Top of PASSAGE TO READ

The Ecuador judgment against Chevron was based on 105 technical evidentiary reports and affirmed unanimously by two appellate courts in Ecuador, including by the country's highest court in 2013. Because Chevron refused to pay and sold off its assets in the country, the indigenous groups are trying to enforce their judgment against company assets in Canada.

Canada's Supreme Court already ruled against Chevron in 2015 when the company tried to block the enforcement action on different grounds, claiming at the time that Canada's courts had no jurisdiction over the claims. The Supreme Court denied Chevron's motion unanimously.

Following that setback, Chevron tried to impose the costs order as a different tactic to block the case. The company also has tried to prevent its wholly-owned Canadian subsidiary from being sued in Canada, essentially seeking impunity for the one entity that holds the parent company's assets in the country. The latter issue is still under litigation.

The earlier decision granting the Chevron motion for costs had been harshly criticized by aboriginal and environmental leaders in Canada, including National Chief Phil Fontaine and Greenpeace Co-founder and author Rex Weyler and Canadian national indigenous leader Ed John. All three visited the affected indigenous communities in September to meet with local leaders and to witness the environmental devastation in an area where Chevron operated from 1964 to 1992 under the Texaco brand.

Also backing the Ecuadorians in Canada was legendary British rocker Roger Waters, who attended the court argument in Toronto while touring the country with his band. At a sold-out concert at the Rogers Arena in Vancouver last Saturday, Waters spoke out forcefully in favor of a new alliance between Canadian and Ecuadorian indigenous leaders to hold Chevron accountable for its pollution in the rainforest.

"Canada's judges need to keep the courthouse open for impoverished groups as well as the rich and powerful," said Fontaine, who three times was elected National Chief of the Assembly of First Nations of Canada, which represents roughly 640 nationalities. "I would like to think the days of aboriginal groups being denied access to the courts in Canada are long since over."

Bottom of PASSAGE TO READ

◆ **EXERCISE**: Could you copy out the passage on the Chevron judgment in Ecuador, beginning at the words "The Ecuador judgment" and stopping after "Chevron's motion unanimously."?

Top of MATERIAL SHOWN

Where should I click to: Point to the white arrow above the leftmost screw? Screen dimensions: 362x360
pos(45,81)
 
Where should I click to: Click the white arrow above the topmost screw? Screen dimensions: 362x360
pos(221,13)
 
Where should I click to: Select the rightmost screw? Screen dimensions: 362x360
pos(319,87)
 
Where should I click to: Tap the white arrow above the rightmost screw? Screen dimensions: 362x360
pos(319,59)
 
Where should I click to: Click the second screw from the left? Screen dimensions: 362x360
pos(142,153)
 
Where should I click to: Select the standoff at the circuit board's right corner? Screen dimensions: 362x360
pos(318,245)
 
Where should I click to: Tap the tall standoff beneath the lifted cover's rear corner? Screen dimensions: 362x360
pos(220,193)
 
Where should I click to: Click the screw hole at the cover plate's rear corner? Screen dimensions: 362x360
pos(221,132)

Bottom of MATERIAL SHOWN

◆ **COMPLETED EXERCISE**:
The Ecuador judgment against Chevron was based on 105 technical evidentiary reports and affirmed unanimously by two appellate courts in Ecuador, including by the country's highest court in 2013. Because Chevron refused to pay and sold off its assets in the country, the indigenous groups are trying to enforce their judgment against company assets in Canada.

Canada's Supreme Court already ruled against Chevron in 2015 when the company tried to block the enforcement action on different grounds, claiming at the time that Canada's courts had no jurisdiction over the claims. The Supreme Court denied Chevron's motion unanimously.